* REQUIRED ACTION *
Return all the data, word for word.

* DATA FOR PROCESSING *
#####

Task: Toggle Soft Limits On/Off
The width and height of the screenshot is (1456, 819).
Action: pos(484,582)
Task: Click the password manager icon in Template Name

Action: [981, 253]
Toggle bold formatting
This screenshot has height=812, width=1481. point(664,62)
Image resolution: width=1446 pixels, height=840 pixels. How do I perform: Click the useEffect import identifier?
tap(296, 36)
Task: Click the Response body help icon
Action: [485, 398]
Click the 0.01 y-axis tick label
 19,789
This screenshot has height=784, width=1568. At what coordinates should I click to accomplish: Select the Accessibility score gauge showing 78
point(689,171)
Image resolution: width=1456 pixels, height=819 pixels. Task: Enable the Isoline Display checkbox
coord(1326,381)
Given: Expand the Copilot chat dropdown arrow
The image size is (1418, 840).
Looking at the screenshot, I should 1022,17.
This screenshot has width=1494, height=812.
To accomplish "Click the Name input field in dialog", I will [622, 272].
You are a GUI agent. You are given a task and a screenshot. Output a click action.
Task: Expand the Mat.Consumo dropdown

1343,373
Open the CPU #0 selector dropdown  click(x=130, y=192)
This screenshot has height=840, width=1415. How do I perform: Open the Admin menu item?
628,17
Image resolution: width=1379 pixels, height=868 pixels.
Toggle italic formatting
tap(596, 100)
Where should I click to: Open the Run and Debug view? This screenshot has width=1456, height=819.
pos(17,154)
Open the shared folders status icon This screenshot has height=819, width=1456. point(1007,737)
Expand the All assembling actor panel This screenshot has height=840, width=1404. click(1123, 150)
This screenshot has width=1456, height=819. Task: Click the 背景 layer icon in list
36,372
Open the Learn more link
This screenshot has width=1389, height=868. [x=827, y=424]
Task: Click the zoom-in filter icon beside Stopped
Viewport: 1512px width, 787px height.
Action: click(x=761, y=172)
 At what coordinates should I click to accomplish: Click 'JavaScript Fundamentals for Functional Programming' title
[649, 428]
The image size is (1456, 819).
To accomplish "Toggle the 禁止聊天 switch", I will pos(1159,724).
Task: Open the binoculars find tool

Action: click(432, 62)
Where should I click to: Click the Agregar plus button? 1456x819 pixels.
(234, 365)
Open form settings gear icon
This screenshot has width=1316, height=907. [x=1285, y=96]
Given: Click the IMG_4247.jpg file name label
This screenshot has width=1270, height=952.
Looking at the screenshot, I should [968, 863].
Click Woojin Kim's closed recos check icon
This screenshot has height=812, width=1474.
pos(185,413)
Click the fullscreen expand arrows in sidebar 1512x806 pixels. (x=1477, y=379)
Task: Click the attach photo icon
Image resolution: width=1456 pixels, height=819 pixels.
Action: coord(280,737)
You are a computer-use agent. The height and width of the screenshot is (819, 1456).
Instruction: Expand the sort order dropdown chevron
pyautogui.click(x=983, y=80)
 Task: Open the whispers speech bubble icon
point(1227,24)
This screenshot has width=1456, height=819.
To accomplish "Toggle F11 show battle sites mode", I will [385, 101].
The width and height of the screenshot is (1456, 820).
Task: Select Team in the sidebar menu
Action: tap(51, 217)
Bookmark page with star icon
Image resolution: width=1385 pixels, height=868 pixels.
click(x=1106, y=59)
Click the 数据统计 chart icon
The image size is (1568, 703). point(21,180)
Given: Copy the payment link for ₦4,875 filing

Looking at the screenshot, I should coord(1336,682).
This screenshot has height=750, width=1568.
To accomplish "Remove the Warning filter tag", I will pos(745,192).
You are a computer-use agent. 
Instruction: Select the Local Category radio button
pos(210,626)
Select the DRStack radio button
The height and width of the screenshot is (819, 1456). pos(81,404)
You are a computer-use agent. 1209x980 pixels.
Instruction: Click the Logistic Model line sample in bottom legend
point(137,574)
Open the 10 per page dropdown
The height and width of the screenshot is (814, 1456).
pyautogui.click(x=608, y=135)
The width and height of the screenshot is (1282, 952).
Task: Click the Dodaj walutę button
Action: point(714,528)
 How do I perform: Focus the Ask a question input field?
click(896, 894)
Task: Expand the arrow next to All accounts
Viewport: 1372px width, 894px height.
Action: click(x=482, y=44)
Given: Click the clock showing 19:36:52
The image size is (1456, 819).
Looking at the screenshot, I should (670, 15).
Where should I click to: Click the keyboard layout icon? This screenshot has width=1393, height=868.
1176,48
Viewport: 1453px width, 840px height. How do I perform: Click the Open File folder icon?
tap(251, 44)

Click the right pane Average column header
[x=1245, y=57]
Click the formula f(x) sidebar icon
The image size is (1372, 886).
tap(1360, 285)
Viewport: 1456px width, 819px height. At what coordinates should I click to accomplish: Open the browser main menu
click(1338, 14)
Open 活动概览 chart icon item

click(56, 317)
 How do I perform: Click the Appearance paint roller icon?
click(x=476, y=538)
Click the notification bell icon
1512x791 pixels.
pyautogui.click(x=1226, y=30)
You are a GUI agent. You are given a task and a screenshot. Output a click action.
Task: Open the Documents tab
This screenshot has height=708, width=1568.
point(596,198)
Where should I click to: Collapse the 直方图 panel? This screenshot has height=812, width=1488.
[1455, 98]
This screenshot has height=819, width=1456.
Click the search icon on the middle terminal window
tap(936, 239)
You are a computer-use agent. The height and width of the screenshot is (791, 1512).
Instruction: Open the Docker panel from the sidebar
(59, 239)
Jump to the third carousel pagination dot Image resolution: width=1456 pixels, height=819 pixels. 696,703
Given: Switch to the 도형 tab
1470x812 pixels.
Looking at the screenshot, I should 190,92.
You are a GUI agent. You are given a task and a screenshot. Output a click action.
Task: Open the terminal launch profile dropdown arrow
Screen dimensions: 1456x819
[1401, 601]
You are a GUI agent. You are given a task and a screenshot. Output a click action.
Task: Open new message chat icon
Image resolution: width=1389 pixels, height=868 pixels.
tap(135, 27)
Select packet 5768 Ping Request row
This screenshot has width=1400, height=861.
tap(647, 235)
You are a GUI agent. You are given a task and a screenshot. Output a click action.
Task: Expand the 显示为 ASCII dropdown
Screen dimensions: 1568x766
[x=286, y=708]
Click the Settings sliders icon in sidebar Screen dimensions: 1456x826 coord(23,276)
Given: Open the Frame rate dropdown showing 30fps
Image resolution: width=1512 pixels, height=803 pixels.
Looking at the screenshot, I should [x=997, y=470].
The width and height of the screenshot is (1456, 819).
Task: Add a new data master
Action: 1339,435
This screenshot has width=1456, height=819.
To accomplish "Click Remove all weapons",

#####

* SOLUTION FOR THIS EXERCISE *
Task: Toggle Soft Limits On/Off
The width and height of the screenshot is (1456, 819).
Action: pos(484,582)
Task: Click the password manager icon in Template Name

Action: [981, 253]
Toggle bold formatting
This screenshot has height=812, width=1481. point(664,62)
Image resolution: width=1446 pixels, height=840 pixels. How do I perform: Click the useEffect import identifier?
tap(296, 36)
Task: Click the Response body help icon
Action: [485, 398]
Click the 0.01 y-axis tick label
 19,789
This screenshot has height=784, width=1568. At what coordinates should I click to accomplish: Select the Accessibility score gauge showing 78
point(689,171)
Image resolution: width=1456 pixels, height=819 pixels. Task: Enable the Isoline Display checkbox
coord(1326,381)
Given: Expand the Copilot chat dropdown arrow
The image size is (1418, 840).
Looking at the screenshot, I should 1022,17.
This screenshot has width=1494, height=812.
To accomplish "Click the Name input field in dialog", I will [622, 272].
You are a GUI agent. You are given a task and a screenshot. Output a click action.
Task: Expand the Mat.Consumo dropdown

1343,373
Open the CPU #0 selector dropdown  click(x=130, y=192)
This screenshot has height=840, width=1415. How do I perform: Open the Admin menu item?
628,17
Image resolution: width=1379 pixels, height=868 pixels.
Toggle italic formatting
tap(596, 100)
Where should I click to: Open the Run and Debug view? This screenshot has width=1456, height=819.
pos(17,154)
Open the shared folders status icon This screenshot has height=819, width=1456. point(1007,737)
Expand the All assembling actor panel This screenshot has height=840, width=1404. click(1123, 150)
This screenshot has width=1456, height=819. Task: Click the 背景 layer icon in list
36,372
Open the Learn more link
This screenshot has width=1389, height=868. [x=827, y=424]
Task: Click the zoom-in filter icon beside Stopped
Viewport: 1512px width, 787px height.
Action: click(x=761, y=172)
 At what coordinates should I click to accomplish: Click 'JavaScript Fundamentals for Functional Programming' title
[649, 428]
The image size is (1456, 819).
To accomplish "Toggle the 禁止聊天 switch", I will pos(1159,724).
Task: Open the binoculars find tool

Action: click(432, 62)
Where should I click to: Click the Agregar plus button? 1456x819 pixels.
(234, 365)
Open form settings gear icon
This screenshot has width=1316, height=907. [x=1285, y=96]
Given: Click the IMG_4247.jpg file name label
This screenshot has width=1270, height=952.
Looking at the screenshot, I should [968, 863].
Click Woojin Kim's closed recos check icon
This screenshot has height=812, width=1474.
pos(185,413)
Click the fullscreen expand arrows in sidebar 1512x806 pixels. (x=1477, y=379)
Task: Click the attach photo icon
Image resolution: width=1456 pixels, height=819 pixels.
Action: coord(280,737)
You are a computer-use agent. The height and width of the screenshot is (819, 1456).
Instruction: Expand the sort order dropdown chevron
pyautogui.click(x=983, y=80)
 Task: Open the whispers speech bubble icon
point(1227,24)
This screenshot has width=1456, height=819.
To accomplish "Toggle F11 show battle sites mode", I will [385, 101].
The width and height of the screenshot is (1456, 820).
Task: Select Team in the sidebar menu
Action: tap(51, 217)
Bookmark page with star icon
Image resolution: width=1385 pixels, height=868 pixels.
click(x=1106, y=59)
Click the 数据统计 chart icon
The image size is (1568, 703). point(21,180)
Given: Copy the payment link for ₦4,875 filing

Looking at the screenshot, I should coord(1336,682).
This screenshot has height=750, width=1568.
To accomplish "Remove the Warning filter tag", I will pos(745,192).
You are a computer-use agent. 
Instruction: Select the Local Category radio button
pos(210,626)
Select the DRStack radio button
The height and width of the screenshot is (819, 1456). pos(81,404)
You are a computer-use agent. 1209x980 pixels.
Instruction: Click the Logistic Model line sample in bottom legend
point(137,574)
Open the 10 per page dropdown
The height and width of the screenshot is (814, 1456).
pyautogui.click(x=608, y=135)
The width and height of the screenshot is (1282, 952).
Task: Click the Dodaj walutę button
Action: point(714,528)
 How do I perform: Focus the Ask a question input field?
click(896, 894)
Task: Expand the arrow next to All accounts
Viewport: 1372px width, 894px height.
Action: click(x=482, y=44)
Given: Click the clock showing 19:36:52
The image size is (1456, 819).
Looking at the screenshot, I should (670, 15).
Where should I click to: Click the keyboard layout icon? This screenshot has width=1393, height=868.
1176,48
Viewport: 1453px width, 840px height. How do I perform: Click the Open File folder icon?
tap(251, 44)

Click the right pane Average column header
[x=1245, y=57]
Click the formula f(x) sidebar icon
The image size is (1372, 886).
tap(1360, 285)
Viewport: 1456px width, 819px height. At what coordinates should I click to accomplish: Open the browser main menu
click(1338, 14)
Open 活动概览 chart icon item

click(56, 317)
 How do I perform: Click the Appearance paint roller icon?
click(x=476, y=538)
Click the notification bell icon
1512x791 pixels.
pyautogui.click(x=1226, y=30)
You are a GUI agent. You are given a task and a screenshot. Output a click action.
Task: Open the Documents tab
This screenshot has height=708, width=1568.
point(596,198)
Where should I click to: Collapse the 直方图 panel? This screenshot has height=812, width=1488.
[1455, 98]
This screenshot has height=819, width=1456.
Click the search icon on the middle terminal window
tap(936, 239)
You are a computer-use agent. The height and width of the screenshot is (791, 1512).
Instruction: Open the Docker panel from the sidebar
(59, 239)
Jump to the third carousel pagination dot Image resolution: width=1456 pixels, height=819 pixels. 696,703
Given: Switch to the 도형 tab
1470x812 pixels.
Looking at the screenshot, I should 190,92.
You are a GUI agent. You are given a task and a screenshot. Output a click action.
Task: Open the terminal launch profile dropdown arrow
Screen dimensions: 1456x819
[1401, 601]
You are a GUI agent. You are given a task and a screenshot. Output a click action.
Task: Open new message chat icon
Image resolution: width=1389 pixels, height=868 pixels.
tap(135, 27)
Select packet 5768 Ping Request row
This screenshot has width=1400, height=861.
tap(647, 235)
You are a GUI agent. You are given a task and a screenshot. Output a click action.
Task: Expand the 显示为 ASCII dropdown
Screen dimensions: 1568x766
[x=286, y=708]
Click the Settings sliders icon in sidebar Screen dimensions: 1456x826 coord(23,276)
Given: Open the Frame rate dropdown showing 30fps
Image resolution: width=1512 pixels, height=803 pixels.
Looking at the screenshot, I should [x=997, y=470].
The width and height of the screenshot is (1456, 819).
Task: Add a new data master
Action: 1339,435
This screenshot has width=1456, height=819.
To accomplish "Click Remove all weapons",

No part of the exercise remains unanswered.